* Testo di studio *
- - - - -

«I crimini dei ragazzi? Sono generati dalla noia»

Pedagogista, fondatore di scuole, conoscitore delle problematiche giovanili, Franco Nembrini ha da poco pubblicato Uscimmo a riveder le stelle (Edizioni Ares), una trilogia sulla Divina commedia per ragazzi (scritta con Gianluca Recalcati, illustrazioni di Samuele Gaudio). Ci siamo rivolti a lui per scandagliare le ragioni profonde della violenza che attraversa tragicamente questi nostri tempi. Una violenza apparentemente immotivata di cui sono autori ragazzi e adolescenti.
Professor Nembrini, c’è mai stata un’epoca di violenza quotidiana come quella che constatiamo negli ultimi mesi?
«Credo di no, in dimensioni così ampie, sia sul piano numerico sia come estensione geografica. Credo che non abbiamo mai vissuto un momento così».
In passato la violenza era ideologica.
«Era un fenomeno motivato dall’individuazione di un nemico, per ragioni sbagliate. Non dalla noia e dalla solitudine. Oggi il nemico è la vita, l’esserci, paradossalmente».

- - - - -

* Dati *
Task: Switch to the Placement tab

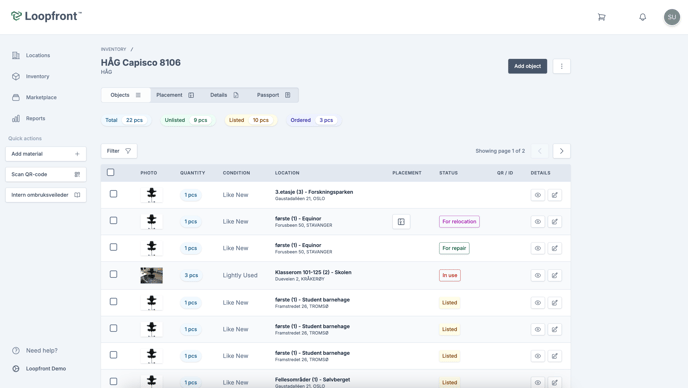Action: [175, 95]
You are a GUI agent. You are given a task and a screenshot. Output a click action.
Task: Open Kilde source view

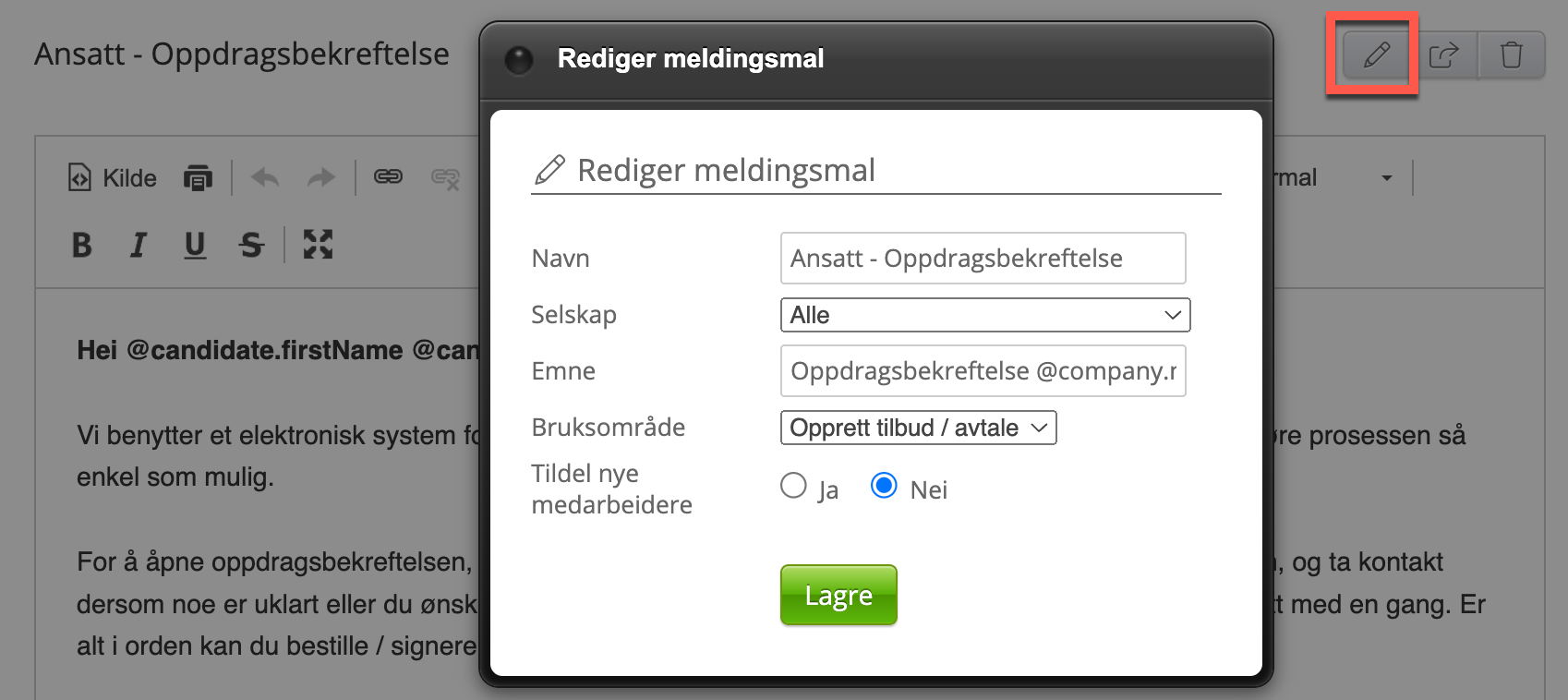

- - - - -

* Esercizi *
[A] Quali persone sono nominate nell'intervista sulla violenza dei ragazzi? Elencale tutte.
[B] Come si traduce in inglese la frase "Credo che non abbiamo mai vissuto un momento così" dell'intervista sulla violenza dei ragazzi?
[C] Prosegui l'intervista a Franco Nembrini sulla violenza dei ragazzi a partire dall'ultima risposta riportata.

* Risposte *
[A] Franco Nembrini, Gianluca Recalcati, Samuele Gaudio

[B] I believe we have never lived through a moment like this.

[C]
In che senso?
«Ripensando alla strage di Paderno Dugnano (un ragazzo di 17 anni ha ucciso i genitori e il fratello ndr), ho l’impressione che viviamo un cambiamento epocale. Da allora nel nostro Paese molti genitori, professori, responsabili di associazioni hanno iniziato a interrogarsi con un un brivido di terrore. Se un papà che non conosco mi chiama per dirmi: “Professor Nembrini io e mia moglie siamo disperati, da quali segni possiamo accorgerci che nostro figlio di 15 anni sta coltivando nei nostri confronti pensieri di morte come quel ragazzo di Paderno Dugnano?”, vuol dire che qualcosa di grave sta succedendo. Vuol dire che si ha la percezione di un Male che può intaccare le radici del rapporto tra gli esseri umani, tra figli e genitori, tra padri e madri e fratelli e sorelle. La paura è sempre stata nemica dell’educazione, figuriamoci questa paura».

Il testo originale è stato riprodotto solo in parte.